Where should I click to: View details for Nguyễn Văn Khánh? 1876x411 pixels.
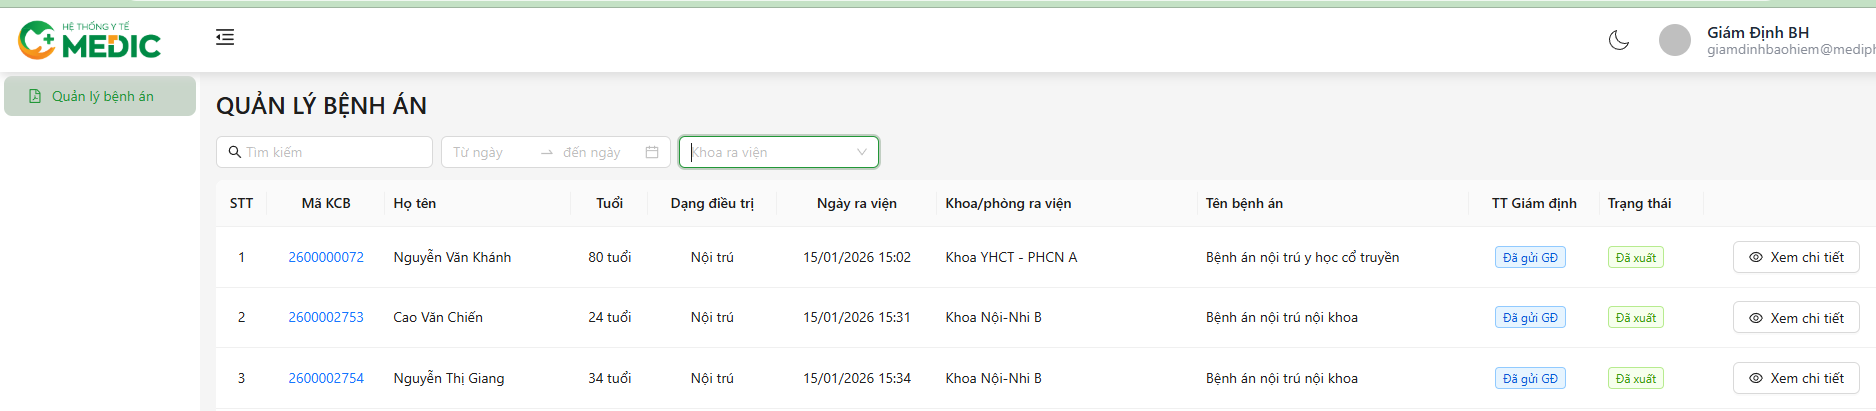point(1796,257)
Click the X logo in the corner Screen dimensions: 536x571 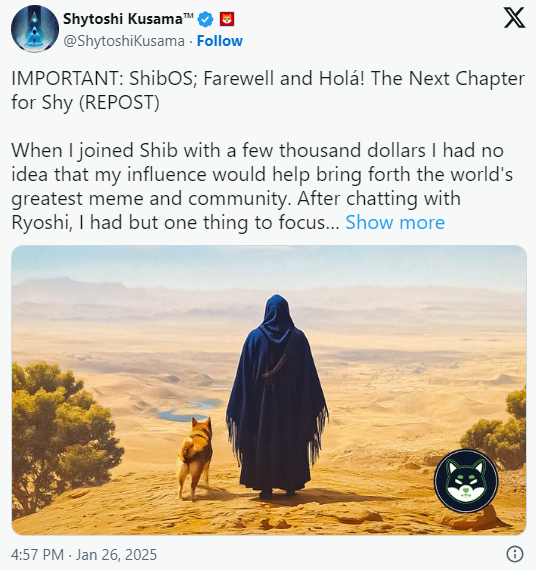[x=514, y=18]
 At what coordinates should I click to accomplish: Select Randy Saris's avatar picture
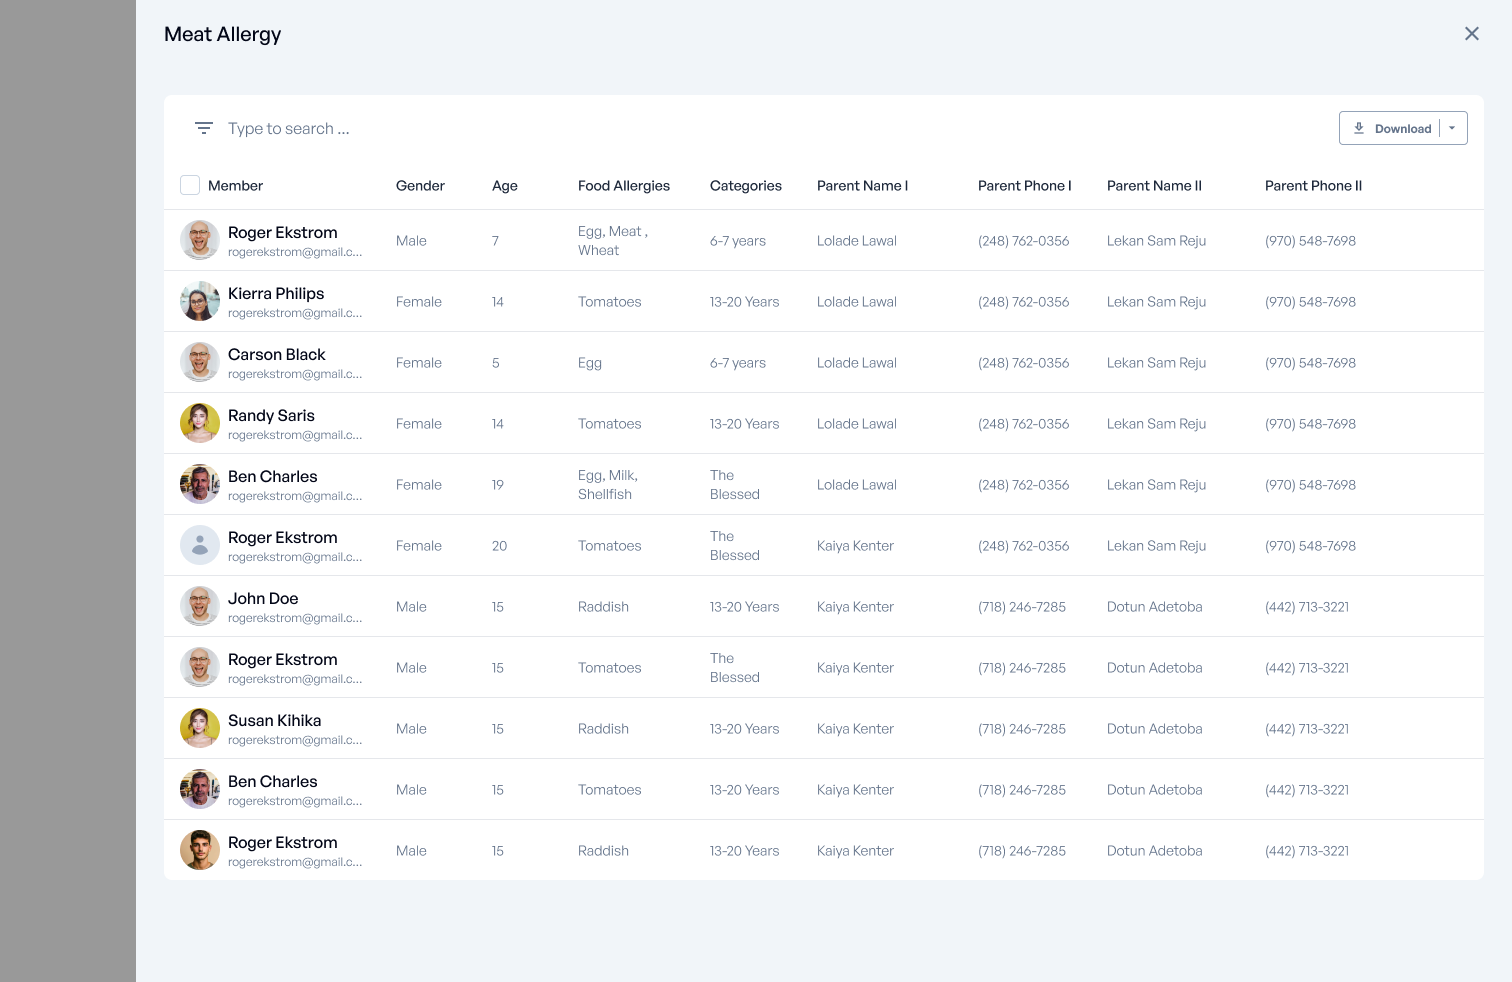(200, 423)
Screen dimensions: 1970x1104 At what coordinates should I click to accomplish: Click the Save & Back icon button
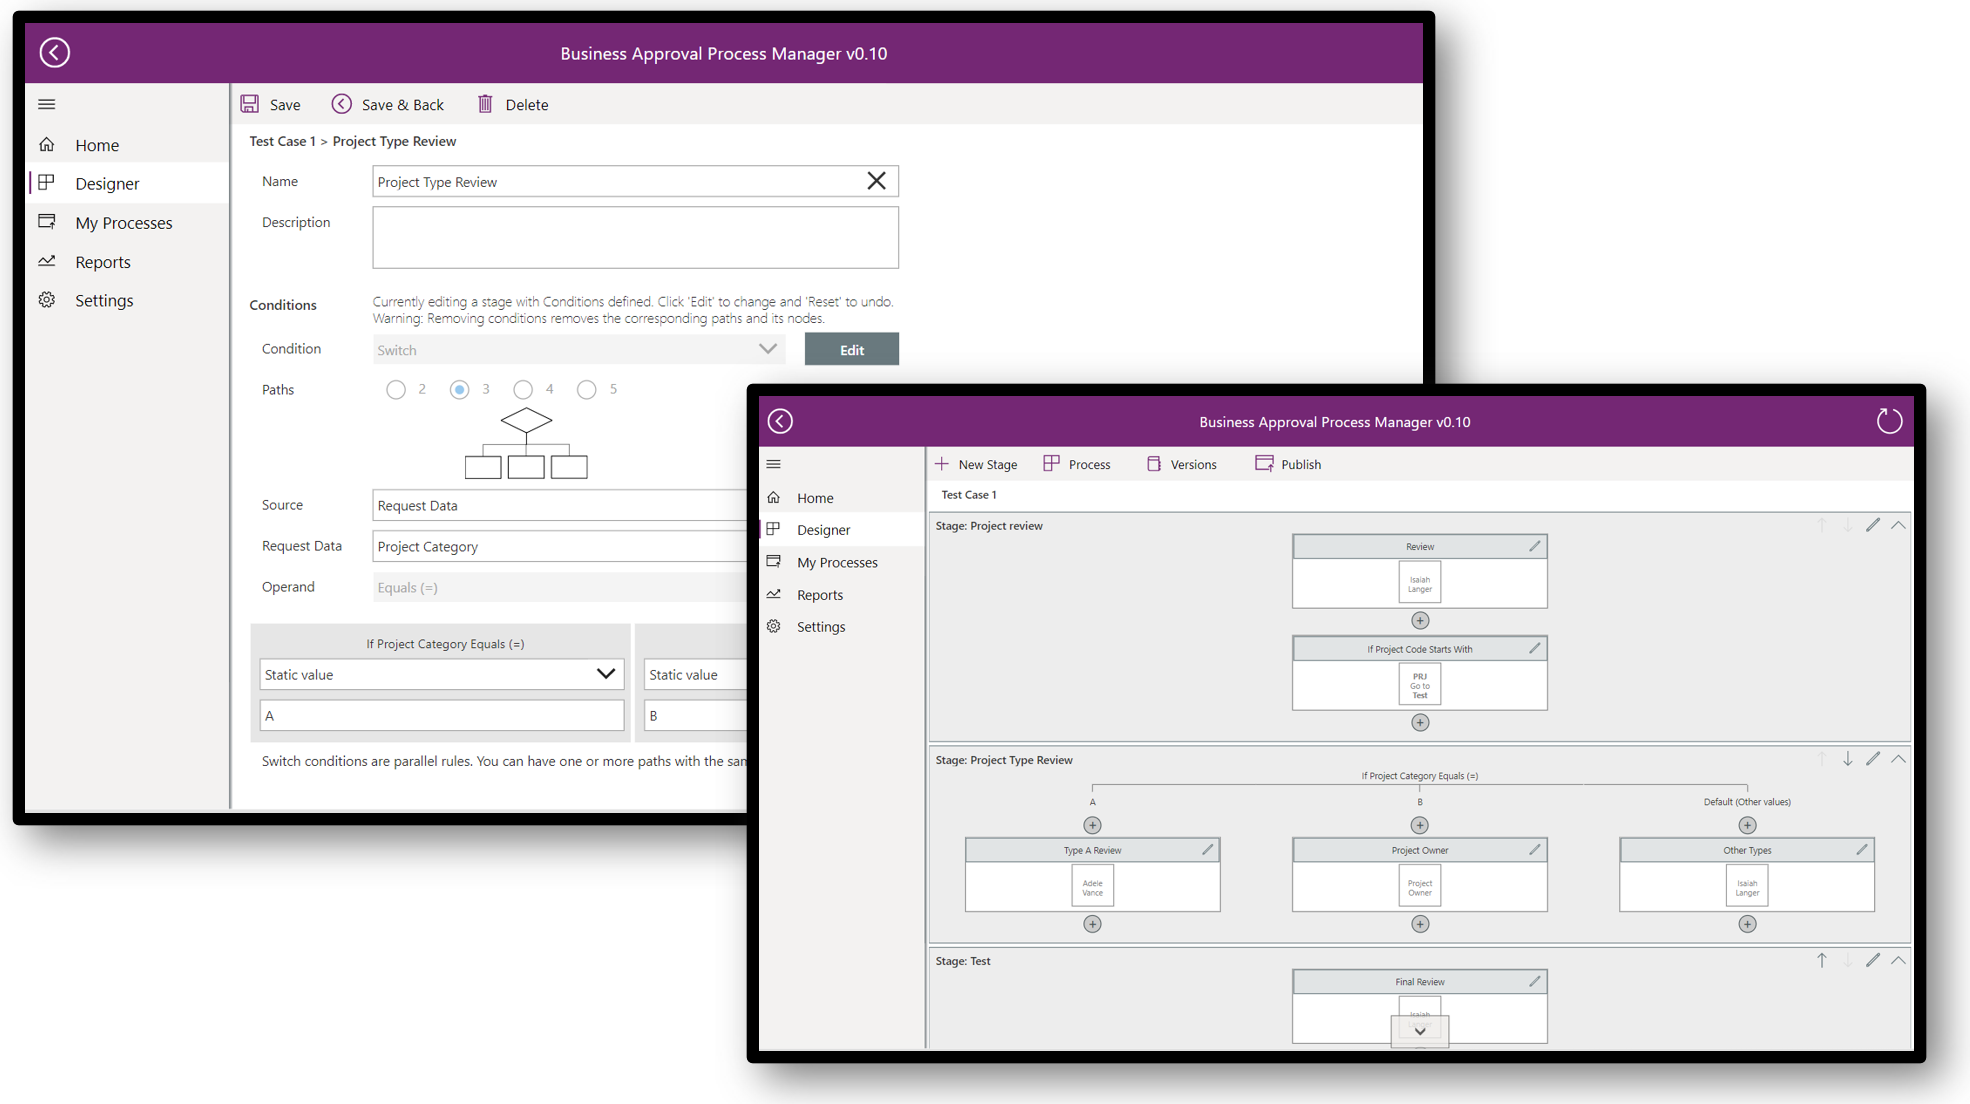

= = = =

**WHAT YOU WILL DO**
Repeat exactly and only the lines from the one holding "At what coordinates should I click to accomplish: Select" through the final line of the entries; no pictures.

**OUTPUT**
 At what coordinates should I click to accomplish: Select Randy Saris's avatar picture
(200, 423)
Screen dimensions: 1970x1104 At what coordinates should I click to accomplish: Click the Save & Back icon button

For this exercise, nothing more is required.